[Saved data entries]
○ ○ ○ ○ ○

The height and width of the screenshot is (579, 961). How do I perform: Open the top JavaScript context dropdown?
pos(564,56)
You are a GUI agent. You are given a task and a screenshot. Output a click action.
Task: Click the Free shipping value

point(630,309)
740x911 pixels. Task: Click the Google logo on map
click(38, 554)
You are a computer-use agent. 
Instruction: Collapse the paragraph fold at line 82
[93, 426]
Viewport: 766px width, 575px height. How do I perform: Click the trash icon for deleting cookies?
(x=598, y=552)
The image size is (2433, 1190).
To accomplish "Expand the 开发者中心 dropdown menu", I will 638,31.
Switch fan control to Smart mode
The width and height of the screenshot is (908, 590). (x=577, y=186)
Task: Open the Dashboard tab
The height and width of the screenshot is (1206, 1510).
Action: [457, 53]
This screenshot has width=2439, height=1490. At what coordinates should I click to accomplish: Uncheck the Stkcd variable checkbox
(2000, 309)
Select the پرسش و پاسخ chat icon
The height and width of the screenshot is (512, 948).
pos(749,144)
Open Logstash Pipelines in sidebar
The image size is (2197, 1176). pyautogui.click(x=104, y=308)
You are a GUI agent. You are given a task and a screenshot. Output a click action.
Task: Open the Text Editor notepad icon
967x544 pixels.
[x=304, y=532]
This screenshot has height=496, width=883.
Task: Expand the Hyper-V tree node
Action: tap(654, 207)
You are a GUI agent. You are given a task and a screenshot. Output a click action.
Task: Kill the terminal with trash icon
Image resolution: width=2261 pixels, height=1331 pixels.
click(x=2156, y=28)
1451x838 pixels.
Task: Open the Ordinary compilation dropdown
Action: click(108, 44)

○ ○ ○ ○ ○

**WHAT IS REQUIRED**
Give back only the lines from the one containing "Task: Open the Dashboard tab" through the final line of the entries above, exactly as written, both included.

**FINISHED TASK**
Task: Open the Dashboard tab
The height and width of the screenshot is (1206, 1510).
Action: [457, 53]
This screenshot has width=2439, height=1490. At what coordinates should I click to accomplish: Uncheck the Stkcd variable checkbox
(2000, 309)
Select the پرسش و پاسخ chat icon
The height and width of the screenshot is (512, 948).
pos(749,144)
Open Logstash Pipelines in sidebar
The image size is (2197, 1176). pyautogui.click(x=104, y=308)
You are a GUI agent. You are given a task and a screenshot. Output a click action.
Task: Open the Text Editor notepad icon
967x544 pixels.
[x=304, y=532]
This screenshot has height=496, width=883.
Task: Expand the Hyper-V tree node
Action: tap(654, 207)
You are a GUI agent. You are given a task and a screenshot. Output a click action.
Task: Kill the terminal with trash icon
Image resolution: width=2261 pixels, height=1331 pixels.
click(x=2156, y=28)
1451x838 pixels.
Task: Open the Ordinary compilation dropdown
Action: click(108, 44)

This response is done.